__Your objective__:
Review the listing and copy each line that holds the word "Task".

__Given records__:
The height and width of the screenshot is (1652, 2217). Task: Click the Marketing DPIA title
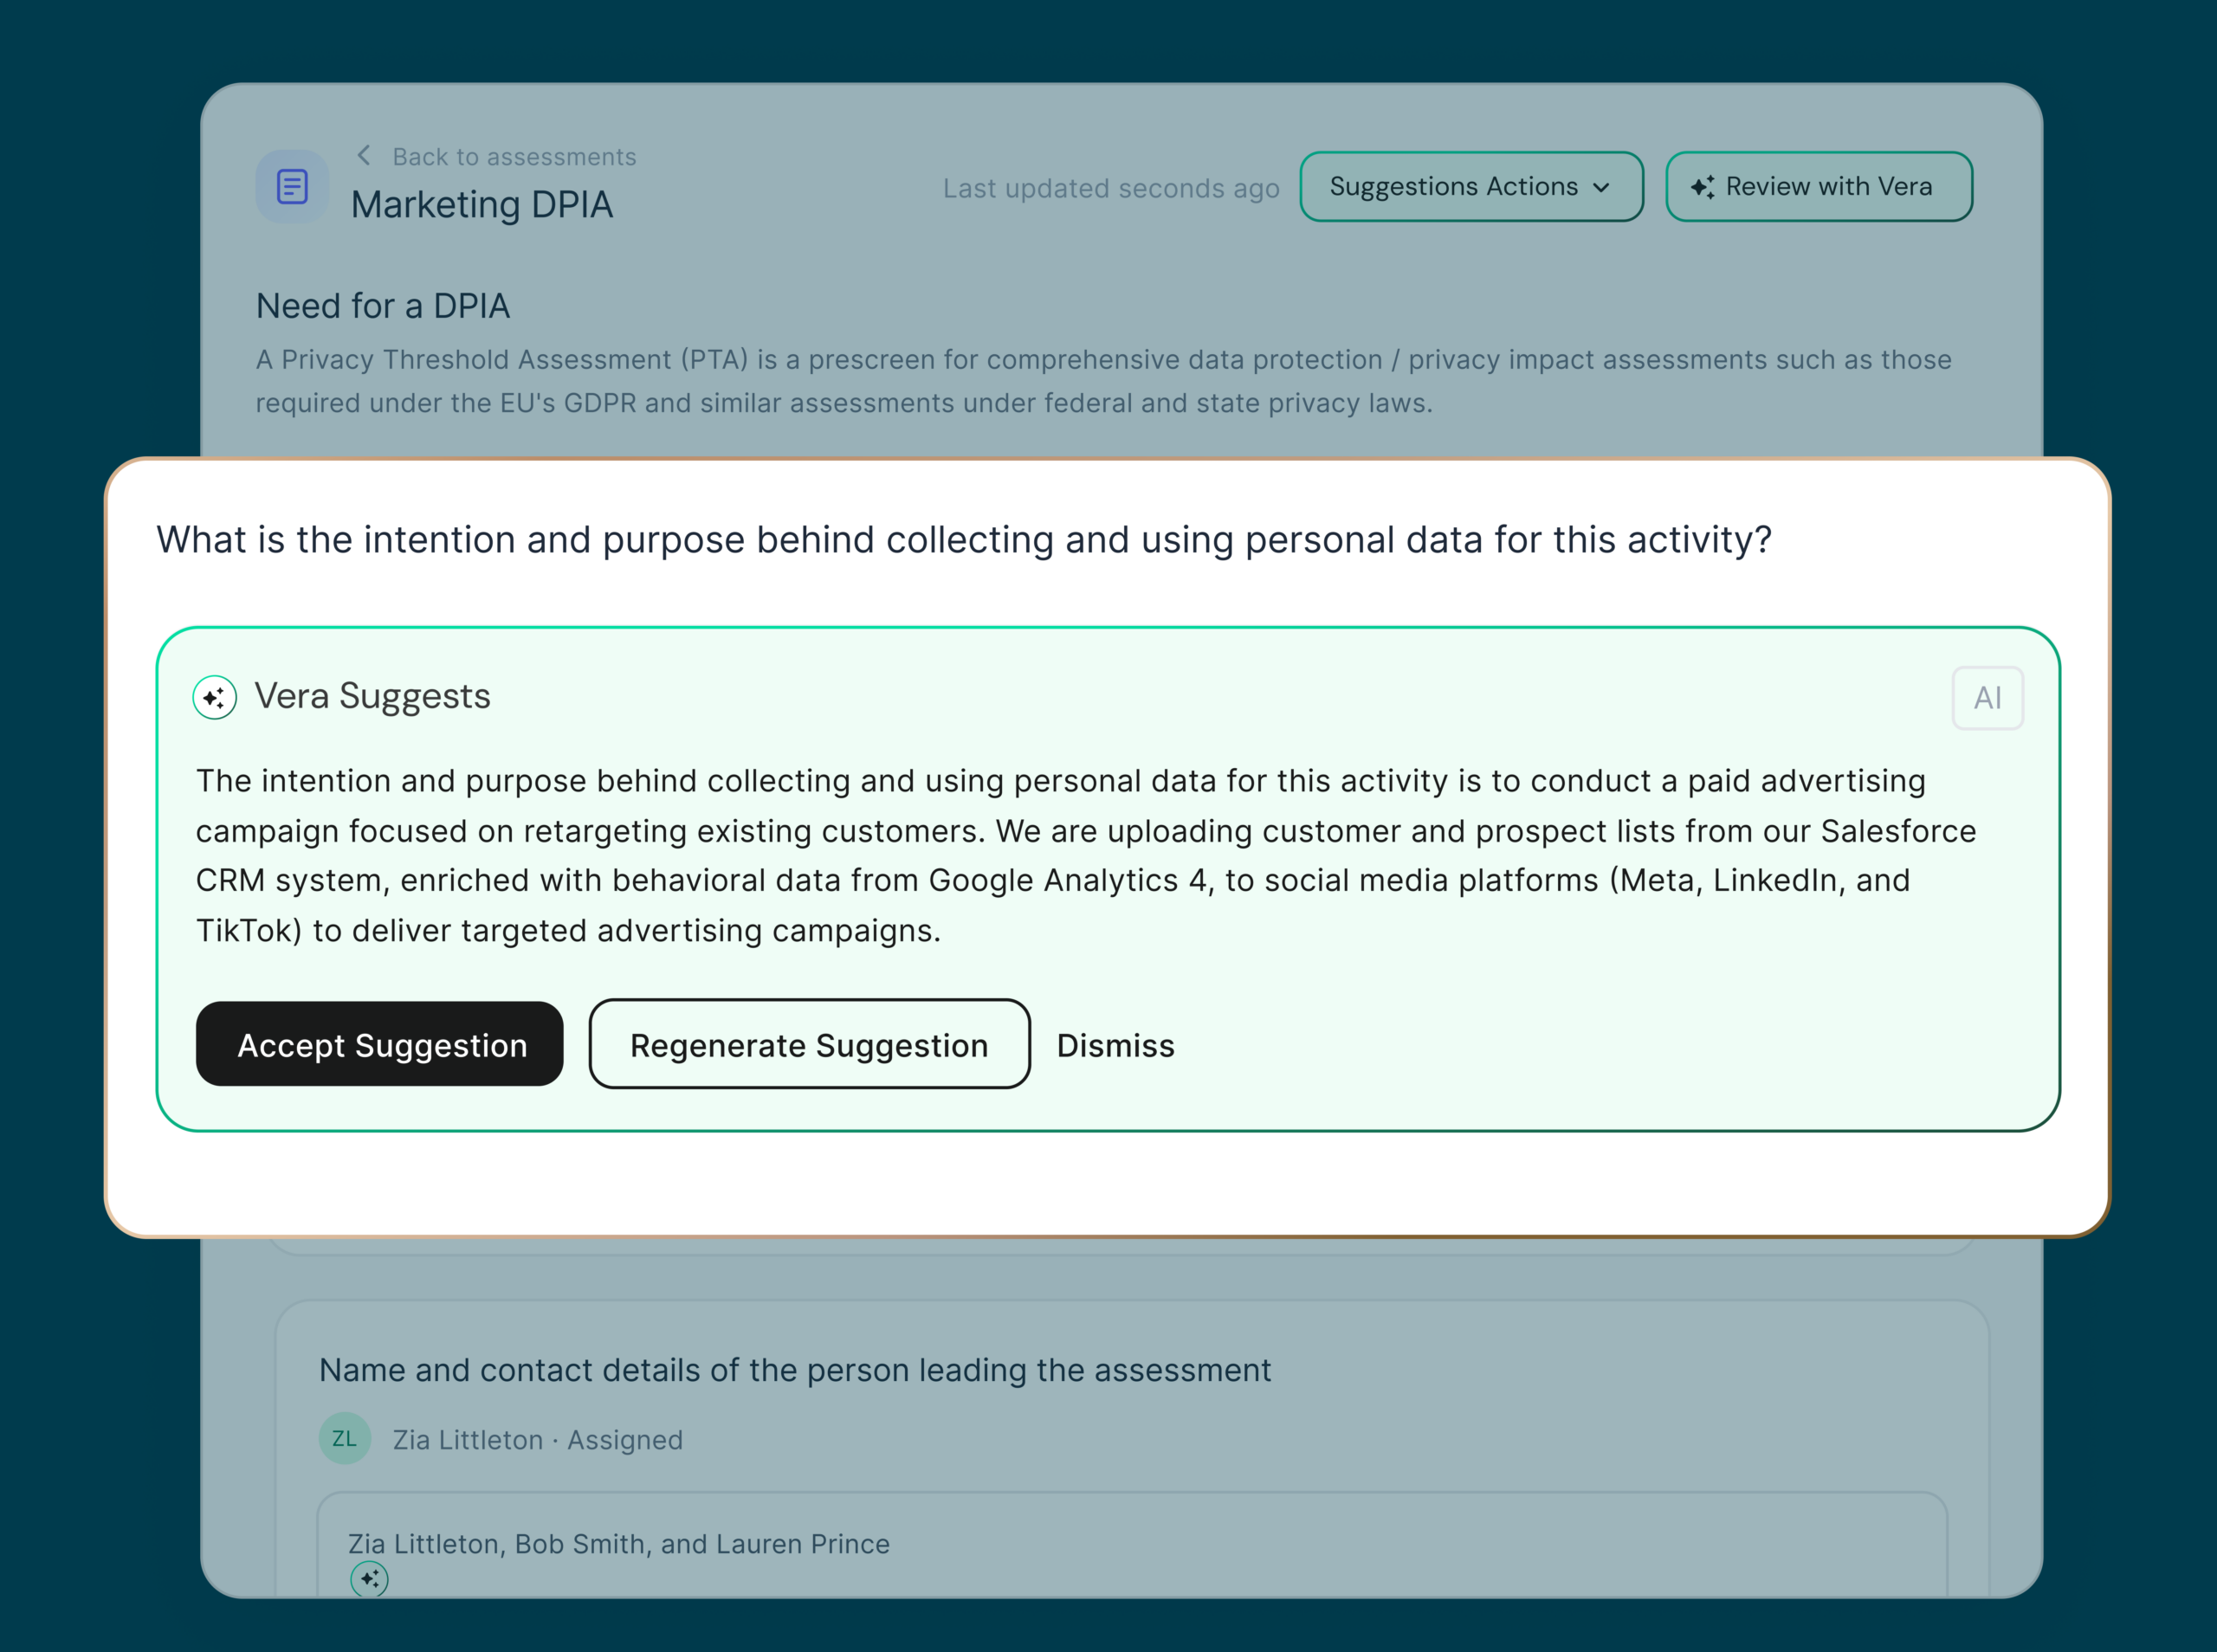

==

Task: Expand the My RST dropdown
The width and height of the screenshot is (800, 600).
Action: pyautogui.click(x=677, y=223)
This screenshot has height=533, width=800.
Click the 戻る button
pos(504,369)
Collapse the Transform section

---

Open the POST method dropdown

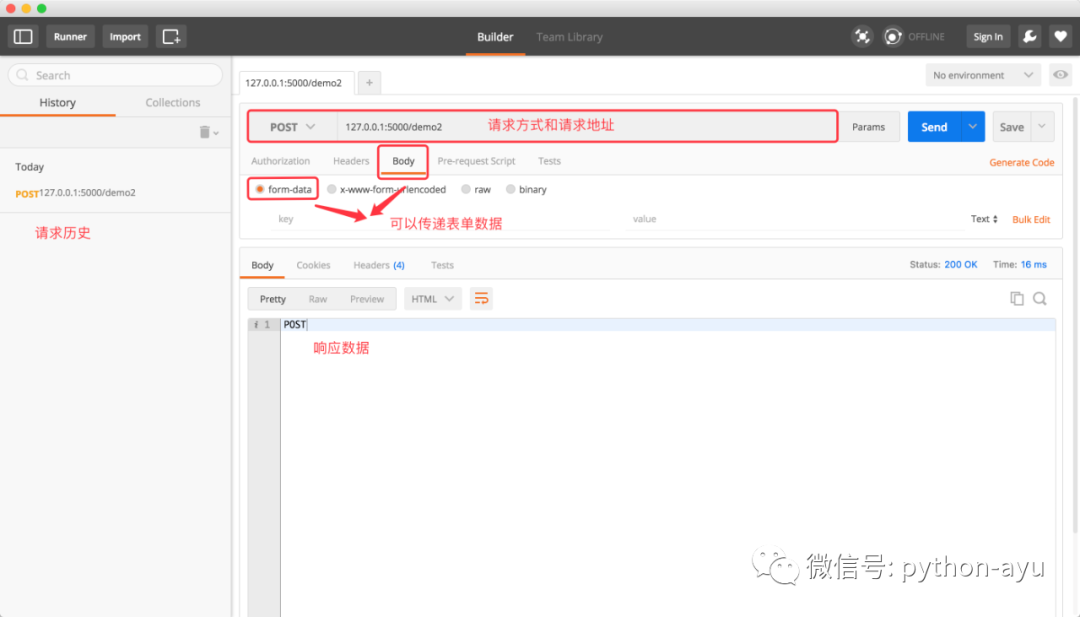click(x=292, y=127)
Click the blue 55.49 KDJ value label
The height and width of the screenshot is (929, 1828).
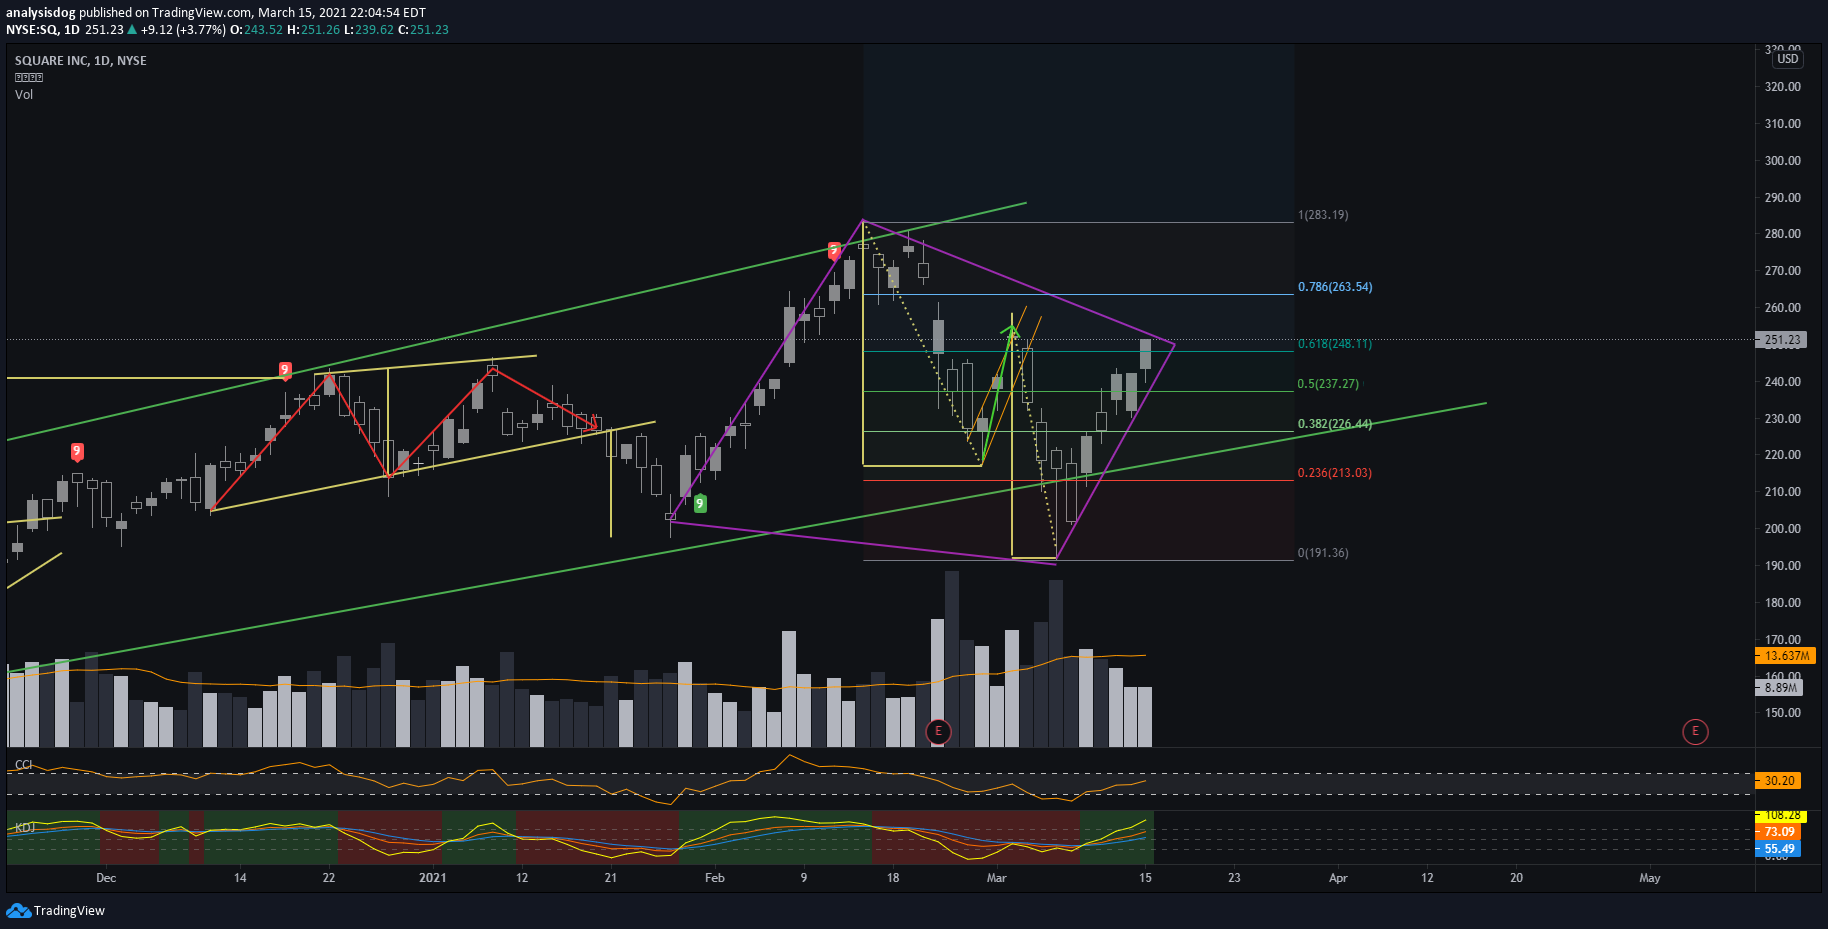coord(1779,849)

__Answer section__:
The height and width of the screenshot is (1652, 2217). Task: Click the Marketing DPIA title
Task: Expand the My RST dropdown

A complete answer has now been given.